__Task prompt__
When you reach the line in the data below that contains "The image size is (1366, 768).", please start repeating lines exactly, and stop after the line that contains "Select the DASH heatmap tile", repeating nothing else.
++++ Data
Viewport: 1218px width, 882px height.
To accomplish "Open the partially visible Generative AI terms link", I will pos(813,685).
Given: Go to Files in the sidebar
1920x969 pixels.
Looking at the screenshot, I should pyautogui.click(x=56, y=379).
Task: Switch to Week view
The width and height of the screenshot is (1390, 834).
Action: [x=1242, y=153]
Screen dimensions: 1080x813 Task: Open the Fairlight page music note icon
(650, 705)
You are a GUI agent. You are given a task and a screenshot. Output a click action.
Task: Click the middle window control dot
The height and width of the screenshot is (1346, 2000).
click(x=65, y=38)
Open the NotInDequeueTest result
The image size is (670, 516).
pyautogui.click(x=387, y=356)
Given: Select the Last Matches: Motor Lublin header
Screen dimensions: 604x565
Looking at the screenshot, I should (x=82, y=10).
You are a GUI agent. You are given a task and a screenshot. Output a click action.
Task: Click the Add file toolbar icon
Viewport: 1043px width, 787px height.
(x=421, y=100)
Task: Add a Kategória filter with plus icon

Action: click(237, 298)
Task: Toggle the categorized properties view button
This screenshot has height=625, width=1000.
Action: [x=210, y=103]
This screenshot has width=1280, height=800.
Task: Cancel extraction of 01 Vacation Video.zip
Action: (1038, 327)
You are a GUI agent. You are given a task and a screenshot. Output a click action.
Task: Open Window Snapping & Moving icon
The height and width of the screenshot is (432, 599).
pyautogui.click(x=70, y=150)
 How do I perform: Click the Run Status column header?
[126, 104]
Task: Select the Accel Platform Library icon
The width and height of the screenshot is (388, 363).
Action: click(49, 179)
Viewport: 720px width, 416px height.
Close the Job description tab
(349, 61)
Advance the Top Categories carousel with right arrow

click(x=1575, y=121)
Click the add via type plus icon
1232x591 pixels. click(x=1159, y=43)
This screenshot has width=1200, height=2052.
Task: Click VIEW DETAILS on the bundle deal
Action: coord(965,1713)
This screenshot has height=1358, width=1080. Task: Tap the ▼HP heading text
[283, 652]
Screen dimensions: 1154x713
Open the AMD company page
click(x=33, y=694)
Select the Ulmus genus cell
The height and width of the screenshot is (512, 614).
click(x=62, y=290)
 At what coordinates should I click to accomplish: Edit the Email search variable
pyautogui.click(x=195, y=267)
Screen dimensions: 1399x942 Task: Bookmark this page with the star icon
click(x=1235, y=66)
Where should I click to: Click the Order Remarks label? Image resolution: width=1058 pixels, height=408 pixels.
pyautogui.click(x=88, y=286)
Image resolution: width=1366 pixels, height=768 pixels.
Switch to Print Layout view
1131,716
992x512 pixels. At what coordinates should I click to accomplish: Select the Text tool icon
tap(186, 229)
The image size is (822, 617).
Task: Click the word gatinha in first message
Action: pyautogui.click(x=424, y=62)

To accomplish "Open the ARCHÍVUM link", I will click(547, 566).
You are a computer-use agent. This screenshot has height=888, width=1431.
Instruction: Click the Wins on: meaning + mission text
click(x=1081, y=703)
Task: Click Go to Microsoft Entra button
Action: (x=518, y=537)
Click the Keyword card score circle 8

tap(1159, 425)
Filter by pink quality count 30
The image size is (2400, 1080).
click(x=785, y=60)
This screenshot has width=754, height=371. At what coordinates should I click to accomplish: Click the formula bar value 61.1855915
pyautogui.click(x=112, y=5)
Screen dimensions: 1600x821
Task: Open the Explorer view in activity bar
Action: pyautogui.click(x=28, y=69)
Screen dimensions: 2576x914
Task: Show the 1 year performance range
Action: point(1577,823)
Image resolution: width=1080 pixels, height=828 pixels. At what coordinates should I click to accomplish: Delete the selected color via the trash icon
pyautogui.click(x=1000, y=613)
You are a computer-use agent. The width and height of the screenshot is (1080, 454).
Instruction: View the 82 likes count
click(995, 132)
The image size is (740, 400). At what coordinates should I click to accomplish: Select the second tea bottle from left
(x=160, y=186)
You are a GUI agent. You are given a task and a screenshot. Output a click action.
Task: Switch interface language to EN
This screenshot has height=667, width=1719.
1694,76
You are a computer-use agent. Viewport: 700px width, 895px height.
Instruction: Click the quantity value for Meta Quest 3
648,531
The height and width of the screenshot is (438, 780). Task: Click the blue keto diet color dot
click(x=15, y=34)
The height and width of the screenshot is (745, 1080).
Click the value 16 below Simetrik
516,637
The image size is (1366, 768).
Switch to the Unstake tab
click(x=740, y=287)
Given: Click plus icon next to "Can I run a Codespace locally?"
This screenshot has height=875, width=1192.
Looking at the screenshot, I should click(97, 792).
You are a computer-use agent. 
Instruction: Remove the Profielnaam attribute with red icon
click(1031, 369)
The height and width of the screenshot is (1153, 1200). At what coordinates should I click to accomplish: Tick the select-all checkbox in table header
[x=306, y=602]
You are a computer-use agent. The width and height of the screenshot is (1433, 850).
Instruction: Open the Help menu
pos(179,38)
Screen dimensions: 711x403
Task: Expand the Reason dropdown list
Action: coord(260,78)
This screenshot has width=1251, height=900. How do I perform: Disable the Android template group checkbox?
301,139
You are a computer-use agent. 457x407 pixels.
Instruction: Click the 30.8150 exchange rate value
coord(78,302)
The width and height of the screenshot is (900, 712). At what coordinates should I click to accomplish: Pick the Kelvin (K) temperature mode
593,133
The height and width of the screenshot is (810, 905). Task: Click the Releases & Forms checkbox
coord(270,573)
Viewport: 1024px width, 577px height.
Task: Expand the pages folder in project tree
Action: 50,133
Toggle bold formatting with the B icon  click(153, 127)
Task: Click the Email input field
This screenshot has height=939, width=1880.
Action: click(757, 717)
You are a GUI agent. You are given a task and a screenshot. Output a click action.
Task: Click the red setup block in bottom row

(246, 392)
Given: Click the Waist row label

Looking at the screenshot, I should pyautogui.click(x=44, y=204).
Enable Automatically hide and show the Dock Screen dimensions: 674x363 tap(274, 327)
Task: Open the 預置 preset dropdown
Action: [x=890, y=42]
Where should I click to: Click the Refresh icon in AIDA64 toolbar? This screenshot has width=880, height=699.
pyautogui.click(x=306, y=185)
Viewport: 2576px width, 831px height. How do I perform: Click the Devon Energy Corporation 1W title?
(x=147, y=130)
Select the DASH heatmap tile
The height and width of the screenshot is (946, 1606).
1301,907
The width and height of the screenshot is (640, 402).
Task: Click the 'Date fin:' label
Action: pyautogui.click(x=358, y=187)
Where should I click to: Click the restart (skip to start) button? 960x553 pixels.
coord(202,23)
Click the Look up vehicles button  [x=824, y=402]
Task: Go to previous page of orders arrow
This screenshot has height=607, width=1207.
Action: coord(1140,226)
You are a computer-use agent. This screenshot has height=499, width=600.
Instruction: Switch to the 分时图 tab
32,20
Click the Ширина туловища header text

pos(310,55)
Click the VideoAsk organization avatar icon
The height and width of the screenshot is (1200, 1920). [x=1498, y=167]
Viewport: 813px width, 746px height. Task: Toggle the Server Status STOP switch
++++++++
__Solution to this task__
The image size is (1366, 768).
Switch to the Unstake tab
click(x=740, y=287)
Given: Click plus icon next to "Can I run a Codespace locally?"
This screenshot has height=875, width=1192.
Looking at the screenshot, I should click(97, 792).
You are a computer-use agent. 
Instruction: Remove the Profielnaam attribute with red icon
click(1031, 369)
The height and width of the screenshot is (1153, 1200). At what coordinates should I click to accomplish: Tick the select-all checkbox in table header
[x=306, y=602]
You are a computer-use agent. The width and height of the screenshot is (1433, 850).
Instruction: Open the Help menu
pos(179,38)
Screen dimensions: 711x403
Task: Expand the Reason dropdown list
Action: coord(260,78)
This screenshot has width=1251, height=900. How do I perform: Disable the Android template group checkbox?
301,139
You are a computer-use agent. 457x407 pixels.
Instruction: Click the 30.8150 exchange rate value
coord(78,302)
The width and height of the screenshot is (900, 712). At what coordinates should I click to accomplish: Pick the Kelvin (K) temperature mode
593,133
The height and width of the screenshot is (810, 905). Task: Click the Releases & Forms checkbox
coord(270,573)
Viewport: 1024px width, 577px height.
Task: Expand the pages folder in project tree
Action: 50,133
Toggle bold formatting with the B icon  click(153, 127)
Task: Click the Email input field
This screenshot has height=939, width=1880.
Action: click(757, 717)
You are a GUI agent. You are given a task and a screenshot. Output a click action.
Task: Click the red setup block in bottom row

(246, 392)
Given: Click the Waist row label

Looking at the screenshot, I should pyautogui.click(x=44, y=204).
Enable Automatically hide and show the Dock Screen dimensions: 674x363 tap(274, 327)
Task: Open the 預置 preset dropdown
Action: [x=890, y=42]
Where should I click to: Click the Refresh icon in AIDA64 toolbar? This screenshot has width=880, height=699.
pyautogui.click(x=306, y=185)
Viewport: 2576px width, 831px height. How do I perform: Click the Devon Energy Corporation 1W title?
(x=147, y=130)
Select the DASH heatmap tile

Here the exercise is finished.